Leonel Galeano (born 2 August 1991) is an Argentine footballer who plays as a central defender for FBC Melgar in the Liga 1.

Club career
Born in Miramar, Buenos Aires Province, Galeano graduated from Independiente's youth setup, and played his first match as a professional on 21 August 2009, starting in a 0–1 home loss against Newell's Old Boys. He scored his first goal for the club on 18 October, netting his side's only in a 1–1 draw with Chacarita Juniors.

Galeano appeared in 34 matches during his debut campaign, overtaking veterans Carlos Matheu and Gabriel Vallés.
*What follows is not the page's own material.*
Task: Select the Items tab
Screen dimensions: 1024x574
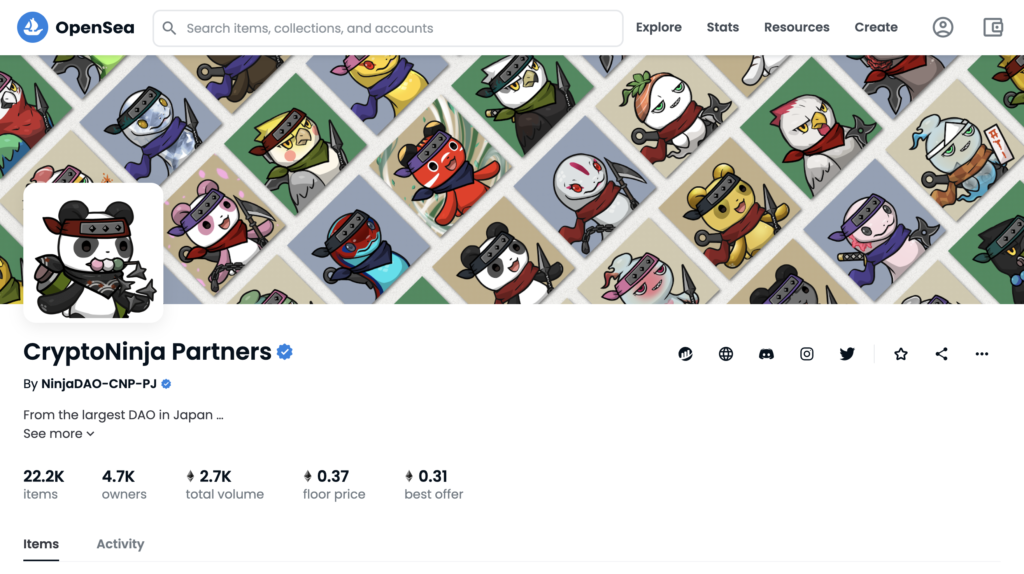Action: tap(40, 544)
He also featured regularly during the Copa Sudamericana's winning campaign, appearing in nine matches and scoring once.

Galeano fell through the pecking order in the following campaigns, after the arrivals of Gabriel Milito and Claudio Morel. He appeared in 23 matches in 2012–13, as the Diablos were relegated.

On 31 July 2013, Galeano signed a one-year deal with La Liga side Rayo Vallecano. However, after a campaign marred by injuries, he was released by the Madrid side.

International career
Galeano made his debut for the Argentina national team on 10 February 2010, in a 2–1 victory over Jamaica. The Argentina squad was formed exclusively by players of the Argentine league.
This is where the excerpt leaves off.